§ **WORK TO COMPLETE**:
Give back exactly the stretch of data below from the line holding "Unlike the tweet with the heart" through the line holding "Task: Click the Apply", both ends included, and leave the remaining lines out.

* * * * *

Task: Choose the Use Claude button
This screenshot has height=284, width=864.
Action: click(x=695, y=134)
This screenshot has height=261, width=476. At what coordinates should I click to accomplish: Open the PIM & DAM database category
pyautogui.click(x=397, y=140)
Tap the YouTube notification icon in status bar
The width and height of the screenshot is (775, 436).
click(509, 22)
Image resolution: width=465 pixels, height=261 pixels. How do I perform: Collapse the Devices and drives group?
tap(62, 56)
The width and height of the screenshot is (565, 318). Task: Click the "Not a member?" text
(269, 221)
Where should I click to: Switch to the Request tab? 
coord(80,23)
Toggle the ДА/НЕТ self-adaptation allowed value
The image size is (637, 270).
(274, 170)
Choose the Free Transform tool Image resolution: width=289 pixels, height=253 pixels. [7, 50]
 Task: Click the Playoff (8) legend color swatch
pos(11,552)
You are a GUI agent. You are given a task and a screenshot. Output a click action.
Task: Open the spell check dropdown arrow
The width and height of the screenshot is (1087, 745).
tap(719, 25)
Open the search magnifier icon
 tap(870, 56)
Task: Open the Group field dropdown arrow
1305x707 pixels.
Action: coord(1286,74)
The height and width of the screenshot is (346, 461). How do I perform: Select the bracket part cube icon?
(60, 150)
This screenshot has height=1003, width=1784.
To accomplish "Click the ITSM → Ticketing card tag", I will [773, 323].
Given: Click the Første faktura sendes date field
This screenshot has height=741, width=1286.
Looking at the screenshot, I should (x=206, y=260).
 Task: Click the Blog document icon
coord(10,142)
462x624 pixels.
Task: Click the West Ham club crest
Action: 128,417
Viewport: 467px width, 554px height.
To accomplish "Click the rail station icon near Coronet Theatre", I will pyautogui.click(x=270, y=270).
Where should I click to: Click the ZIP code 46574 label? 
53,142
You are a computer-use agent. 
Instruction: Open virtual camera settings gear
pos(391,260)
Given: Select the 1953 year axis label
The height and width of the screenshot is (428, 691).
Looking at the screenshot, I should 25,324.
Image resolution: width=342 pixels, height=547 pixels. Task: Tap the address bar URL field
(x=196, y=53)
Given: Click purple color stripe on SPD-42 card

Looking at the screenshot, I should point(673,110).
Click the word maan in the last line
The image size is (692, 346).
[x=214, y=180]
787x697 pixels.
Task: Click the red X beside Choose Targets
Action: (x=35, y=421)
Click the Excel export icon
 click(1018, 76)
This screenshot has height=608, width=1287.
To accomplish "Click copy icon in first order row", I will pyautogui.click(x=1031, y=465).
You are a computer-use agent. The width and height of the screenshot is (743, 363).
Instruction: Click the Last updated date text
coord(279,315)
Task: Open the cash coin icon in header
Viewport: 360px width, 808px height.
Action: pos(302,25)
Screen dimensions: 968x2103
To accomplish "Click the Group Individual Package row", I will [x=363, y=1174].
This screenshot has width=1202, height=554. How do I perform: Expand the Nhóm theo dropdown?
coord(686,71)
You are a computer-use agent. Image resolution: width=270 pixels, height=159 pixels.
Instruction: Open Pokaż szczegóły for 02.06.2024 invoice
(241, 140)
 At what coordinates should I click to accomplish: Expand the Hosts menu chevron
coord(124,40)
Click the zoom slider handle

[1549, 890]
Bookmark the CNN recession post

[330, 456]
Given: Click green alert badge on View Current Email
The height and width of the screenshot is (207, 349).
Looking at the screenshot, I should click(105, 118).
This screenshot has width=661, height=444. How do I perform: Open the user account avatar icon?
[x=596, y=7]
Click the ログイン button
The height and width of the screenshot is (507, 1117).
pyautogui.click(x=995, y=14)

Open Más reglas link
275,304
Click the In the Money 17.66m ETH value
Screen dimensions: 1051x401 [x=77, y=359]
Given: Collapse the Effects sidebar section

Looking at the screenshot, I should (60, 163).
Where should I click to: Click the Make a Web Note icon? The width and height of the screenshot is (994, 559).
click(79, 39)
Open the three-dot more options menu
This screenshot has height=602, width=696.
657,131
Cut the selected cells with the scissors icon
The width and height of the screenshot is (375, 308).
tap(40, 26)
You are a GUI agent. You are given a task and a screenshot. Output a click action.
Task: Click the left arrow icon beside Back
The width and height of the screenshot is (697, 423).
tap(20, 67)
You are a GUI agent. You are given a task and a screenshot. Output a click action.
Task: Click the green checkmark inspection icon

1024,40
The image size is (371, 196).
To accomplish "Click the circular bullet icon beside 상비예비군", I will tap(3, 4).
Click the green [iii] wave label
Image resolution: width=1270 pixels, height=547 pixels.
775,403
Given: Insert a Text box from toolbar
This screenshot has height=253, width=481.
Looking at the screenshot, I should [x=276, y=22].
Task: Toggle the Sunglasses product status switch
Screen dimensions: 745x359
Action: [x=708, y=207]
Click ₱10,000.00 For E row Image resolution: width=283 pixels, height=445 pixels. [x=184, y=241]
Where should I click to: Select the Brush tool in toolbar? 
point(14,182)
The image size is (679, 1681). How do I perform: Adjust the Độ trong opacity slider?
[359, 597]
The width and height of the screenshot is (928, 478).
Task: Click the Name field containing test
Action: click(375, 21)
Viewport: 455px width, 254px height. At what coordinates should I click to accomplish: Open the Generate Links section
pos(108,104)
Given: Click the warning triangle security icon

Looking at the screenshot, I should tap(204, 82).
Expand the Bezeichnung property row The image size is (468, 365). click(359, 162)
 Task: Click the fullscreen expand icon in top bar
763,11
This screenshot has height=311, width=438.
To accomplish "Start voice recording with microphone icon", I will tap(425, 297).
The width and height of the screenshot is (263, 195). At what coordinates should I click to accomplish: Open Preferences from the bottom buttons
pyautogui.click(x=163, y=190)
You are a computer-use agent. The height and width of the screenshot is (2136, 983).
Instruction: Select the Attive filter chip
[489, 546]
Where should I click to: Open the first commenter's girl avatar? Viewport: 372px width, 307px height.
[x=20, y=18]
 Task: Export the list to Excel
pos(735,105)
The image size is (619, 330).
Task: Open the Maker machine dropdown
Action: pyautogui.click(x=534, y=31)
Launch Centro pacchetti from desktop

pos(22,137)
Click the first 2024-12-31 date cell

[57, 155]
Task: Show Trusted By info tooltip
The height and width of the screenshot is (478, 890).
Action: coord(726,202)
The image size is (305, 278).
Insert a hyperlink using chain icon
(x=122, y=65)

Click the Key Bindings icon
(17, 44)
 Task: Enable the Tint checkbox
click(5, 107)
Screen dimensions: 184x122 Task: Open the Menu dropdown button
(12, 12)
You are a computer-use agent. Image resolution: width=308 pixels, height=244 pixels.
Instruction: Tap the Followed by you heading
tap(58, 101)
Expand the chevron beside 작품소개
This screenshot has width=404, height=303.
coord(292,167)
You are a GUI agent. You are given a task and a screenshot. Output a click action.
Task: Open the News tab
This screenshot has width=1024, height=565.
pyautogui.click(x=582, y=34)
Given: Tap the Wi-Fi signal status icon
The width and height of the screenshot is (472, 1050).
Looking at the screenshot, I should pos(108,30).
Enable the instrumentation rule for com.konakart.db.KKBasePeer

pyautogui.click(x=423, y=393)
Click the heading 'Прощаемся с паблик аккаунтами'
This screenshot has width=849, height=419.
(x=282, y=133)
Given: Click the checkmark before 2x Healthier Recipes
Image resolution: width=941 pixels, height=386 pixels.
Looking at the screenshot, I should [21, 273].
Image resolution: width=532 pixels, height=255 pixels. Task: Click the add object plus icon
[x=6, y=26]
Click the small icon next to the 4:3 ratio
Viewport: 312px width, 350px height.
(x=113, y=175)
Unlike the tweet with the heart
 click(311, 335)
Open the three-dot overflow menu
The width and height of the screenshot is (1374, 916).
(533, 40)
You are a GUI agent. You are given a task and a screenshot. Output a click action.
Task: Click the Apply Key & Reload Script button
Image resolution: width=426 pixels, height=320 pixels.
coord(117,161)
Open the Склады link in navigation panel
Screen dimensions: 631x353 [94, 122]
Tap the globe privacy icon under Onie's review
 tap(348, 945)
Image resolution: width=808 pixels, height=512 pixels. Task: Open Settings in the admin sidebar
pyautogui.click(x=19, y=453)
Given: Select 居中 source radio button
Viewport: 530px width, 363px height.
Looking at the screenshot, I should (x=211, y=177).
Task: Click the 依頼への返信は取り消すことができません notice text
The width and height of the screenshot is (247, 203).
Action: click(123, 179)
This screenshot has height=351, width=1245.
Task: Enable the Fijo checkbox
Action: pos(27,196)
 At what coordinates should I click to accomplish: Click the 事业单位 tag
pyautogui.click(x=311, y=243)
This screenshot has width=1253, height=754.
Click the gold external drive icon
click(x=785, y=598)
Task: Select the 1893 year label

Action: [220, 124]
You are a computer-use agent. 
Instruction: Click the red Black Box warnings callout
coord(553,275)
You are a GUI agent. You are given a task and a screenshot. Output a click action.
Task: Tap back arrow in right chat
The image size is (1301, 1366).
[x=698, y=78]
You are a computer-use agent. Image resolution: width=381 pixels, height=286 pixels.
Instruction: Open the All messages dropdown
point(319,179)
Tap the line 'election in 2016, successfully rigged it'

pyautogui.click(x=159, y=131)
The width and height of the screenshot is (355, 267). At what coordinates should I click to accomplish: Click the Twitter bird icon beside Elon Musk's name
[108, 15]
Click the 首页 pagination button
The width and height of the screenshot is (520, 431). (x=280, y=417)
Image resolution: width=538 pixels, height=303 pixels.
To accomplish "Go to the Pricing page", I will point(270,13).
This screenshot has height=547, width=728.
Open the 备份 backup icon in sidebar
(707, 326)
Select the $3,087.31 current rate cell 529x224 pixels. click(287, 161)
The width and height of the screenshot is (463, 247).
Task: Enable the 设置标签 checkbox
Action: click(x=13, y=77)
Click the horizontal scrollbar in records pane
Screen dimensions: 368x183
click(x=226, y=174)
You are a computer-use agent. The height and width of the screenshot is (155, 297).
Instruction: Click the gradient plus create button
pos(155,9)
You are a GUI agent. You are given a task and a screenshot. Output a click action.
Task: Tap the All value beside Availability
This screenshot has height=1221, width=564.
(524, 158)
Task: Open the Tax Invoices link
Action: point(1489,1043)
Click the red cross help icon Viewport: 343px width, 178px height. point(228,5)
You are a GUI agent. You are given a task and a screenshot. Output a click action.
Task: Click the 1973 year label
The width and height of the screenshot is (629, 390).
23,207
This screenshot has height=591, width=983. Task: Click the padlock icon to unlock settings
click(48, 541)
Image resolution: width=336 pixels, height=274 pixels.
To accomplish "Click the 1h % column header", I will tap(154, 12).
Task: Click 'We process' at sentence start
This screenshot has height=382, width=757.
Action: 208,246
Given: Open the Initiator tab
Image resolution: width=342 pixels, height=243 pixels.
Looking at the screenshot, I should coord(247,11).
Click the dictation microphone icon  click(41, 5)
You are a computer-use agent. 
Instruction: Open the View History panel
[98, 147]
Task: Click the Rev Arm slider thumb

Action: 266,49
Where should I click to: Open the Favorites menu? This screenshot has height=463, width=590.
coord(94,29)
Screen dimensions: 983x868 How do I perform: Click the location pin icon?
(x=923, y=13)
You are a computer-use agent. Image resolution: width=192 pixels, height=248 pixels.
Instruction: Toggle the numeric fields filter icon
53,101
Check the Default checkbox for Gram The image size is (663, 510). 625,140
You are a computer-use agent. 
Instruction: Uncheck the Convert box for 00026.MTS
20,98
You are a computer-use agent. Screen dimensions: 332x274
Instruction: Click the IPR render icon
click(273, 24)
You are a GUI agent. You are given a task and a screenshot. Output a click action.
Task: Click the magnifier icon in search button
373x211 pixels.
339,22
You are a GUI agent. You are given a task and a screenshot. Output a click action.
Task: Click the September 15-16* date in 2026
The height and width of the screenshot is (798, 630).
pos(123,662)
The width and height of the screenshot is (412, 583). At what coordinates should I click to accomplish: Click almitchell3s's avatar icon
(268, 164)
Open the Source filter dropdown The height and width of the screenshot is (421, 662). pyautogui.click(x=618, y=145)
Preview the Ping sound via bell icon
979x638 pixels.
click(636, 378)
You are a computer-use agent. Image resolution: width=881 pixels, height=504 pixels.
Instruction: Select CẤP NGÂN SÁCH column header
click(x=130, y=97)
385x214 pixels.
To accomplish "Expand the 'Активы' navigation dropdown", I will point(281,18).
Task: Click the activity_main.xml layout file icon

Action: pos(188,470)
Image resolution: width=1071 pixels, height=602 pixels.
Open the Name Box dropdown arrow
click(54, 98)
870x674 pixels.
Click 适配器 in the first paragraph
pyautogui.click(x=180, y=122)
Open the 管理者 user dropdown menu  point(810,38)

* * * * *

§ **OUTPUT FOR THIS TASK**:
Unlike the tweet with the heart
 click(311, 335)
Open the three-dot overflow menu
The width and height of the screenshot is (1374, 916).
(533, 40)
You are a GUI agent. You are given a task and a screenshot. Output a click action.
Task: Click the Apply Key & Reload Script button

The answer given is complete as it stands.